Consider this question. (You don’t have to write an essay, but just think through what your answer might be.)
- What five things do human beings need most?
Read through Matthew 5:3-4 (either alone or as a group). As you read, look at the notes you made when you read the Beatitudes last week:
- !! for that which makes you think;
- those things you agree with, or approve of;
- those things you find difficult to believe or understand;
- ?? those things which require you to go a little bit further.
A note to help you:
In the Old Testament “the poor” has a complex meaning. Look at the way various English bible have translated Isaiah 61:1:
- KJV : The Spirit of the Lord GOD is upon me; because the LORD hath anointed me to preach good tidings unto the meek
- CEV : The Spirit of the LORD God has taken control of me! The LORD has chosen and sent me to tell the oppressed the good news
- RSV : The Spirit of the Lord GOD is upon me, because the LORD has anointed me to bring good tidings to the afflicted
- GNB : The Sovereign Lord has filled me with his Spirit. He has chosen me and sent me to bring good news to the poor
The Hebrew word is ‘anav, and the King James Bible translates it ‘meek’ thirteen times, ‘humble’ and ‘poor’ both five times, lowly twice, and once as ‘meek’.
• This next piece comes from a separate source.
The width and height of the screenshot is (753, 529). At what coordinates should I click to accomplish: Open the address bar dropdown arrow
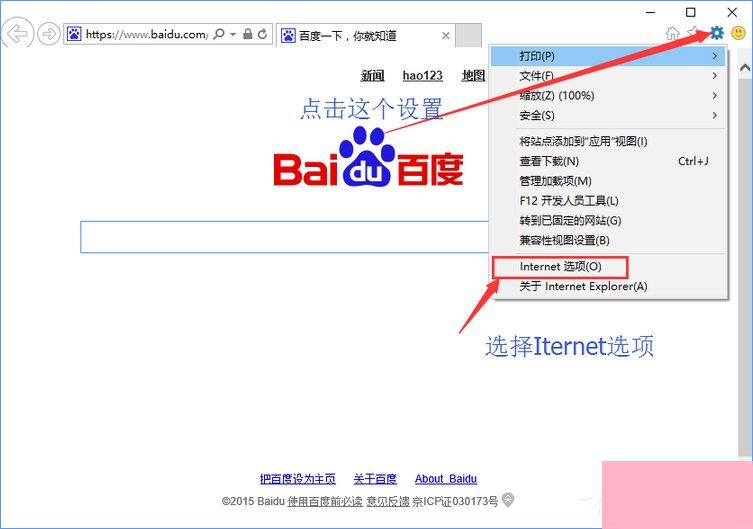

Can you answer these questions?
- What does it mean to be ‘poor in spirit’? Write a definition.
- Read Jesus’ encounter with the rich young ruler (Luke 18:18-25). What light does it shed on the first Beatitude?
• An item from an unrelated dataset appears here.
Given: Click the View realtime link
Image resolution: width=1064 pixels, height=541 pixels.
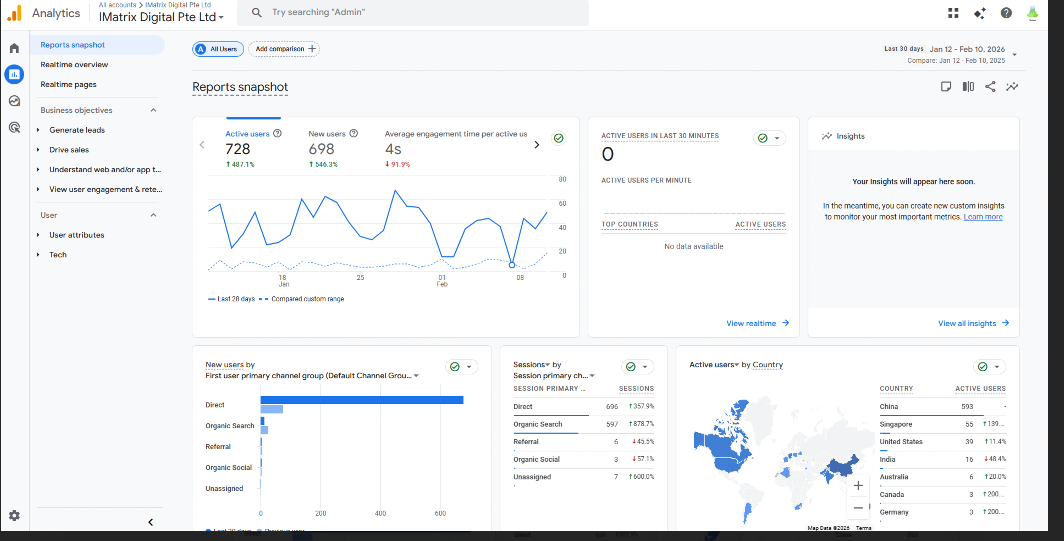Looking at the screenshot, I should [x=757, y=323].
- Is there any relationship between spiritual and material poverty? How does one illuminate the other?
What do you think of this quotation:
- It is hard for us to say, ‘Yes, I am poor,’ and to say it simply, and it is even harder to say it and then leave it at that, without the rider, ‘And something has got be done about it.’ Simon Tugwell : Reflections on the Beatitudes (1980)
- Why might Jesus’s disciples be mourning?
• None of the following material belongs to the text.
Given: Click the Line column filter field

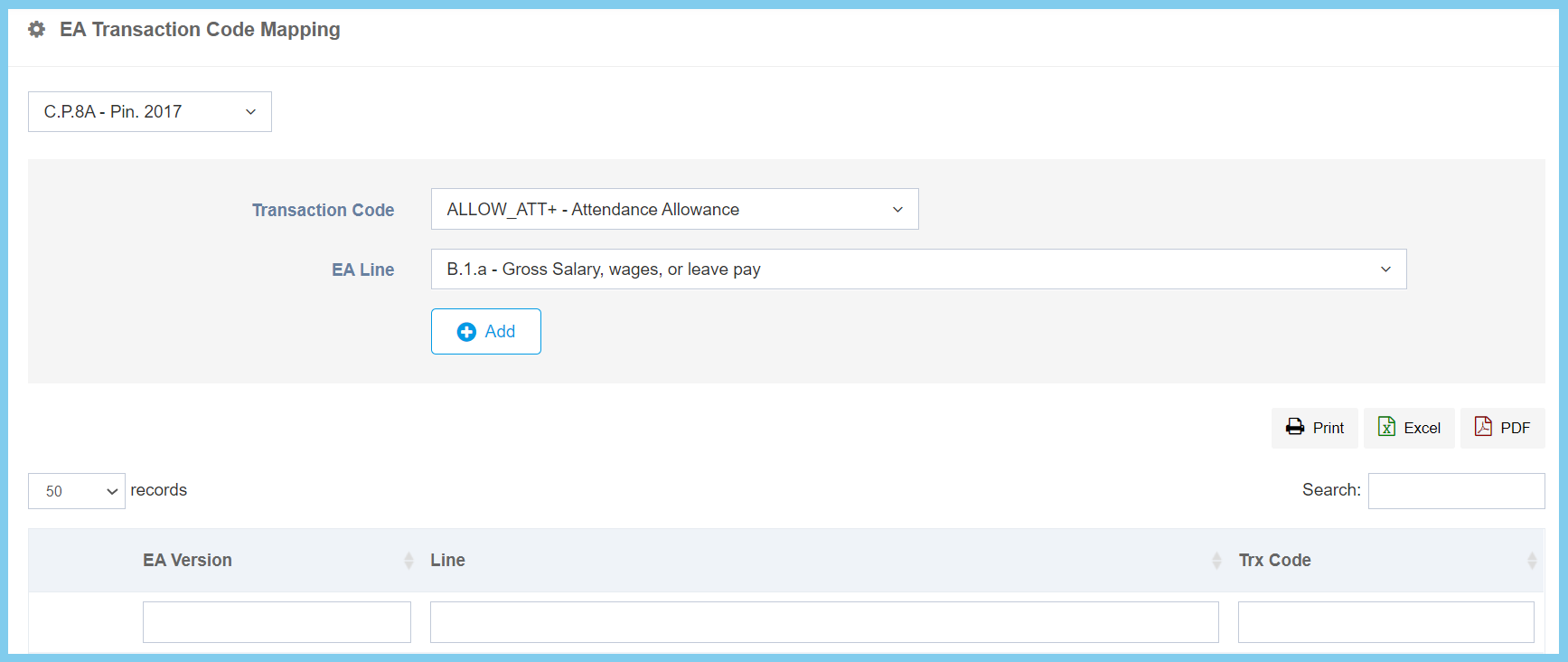Looking at the screenshot, I should click(824, 622).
- In what way would their mourning be comforted?
- What things do you mourn over?
- What is the effect on people and communities of refusing to mourn? Can you think of examples?
- What is the connection between mourning and repentance?
What do you think of this quotation:
- For the Christian, the starting point in… mourning is personal confession and repentance. We dare to face and own our wounds before attempting to help others, and take the beam out of our own eye first before helping to remove the speck in the other person’s eye. So mourning is the capacity to face the gap between present reality and perceived good. Robert Warren, Living Well (1998)
Simon and Garfunkel : Blessed – Sounds of Silence (1965); Paul Simon (b. 1941)
Simon and Garfunkel were, for many years, producers of the best selling record of all time with their final album, Bridge Over Troubled Water. Simon’s work has suffered by being if anything too familiar: it is hard to hear the original recordings as if for the first time, with fresh ears. ‘Blessed’ is from their early break-through album, recorded after the unexpected success of The Sound of Silence. Written during his stay in England (hence the reference to Soho in the first verse).
Two versions are included here. The first is the original album version, complete with jarring electric guitars and drum backing, which add to the sense of alienation and dislocation Simon conveyed by his lyrics. If that is too loud for your ears the second version, recorded live, unaccompanied except for Simon’s acoustic guitar, at a concert given by the pair in the Lincoln Center, New York City in early 1967 shows a mastery of weaving harmony lines and the precision of their performance.
What do you think of the people Simon mentions in the song? Can they be ‘blessed’ too? Are you ever able to “bless the church service which makes me nervous?”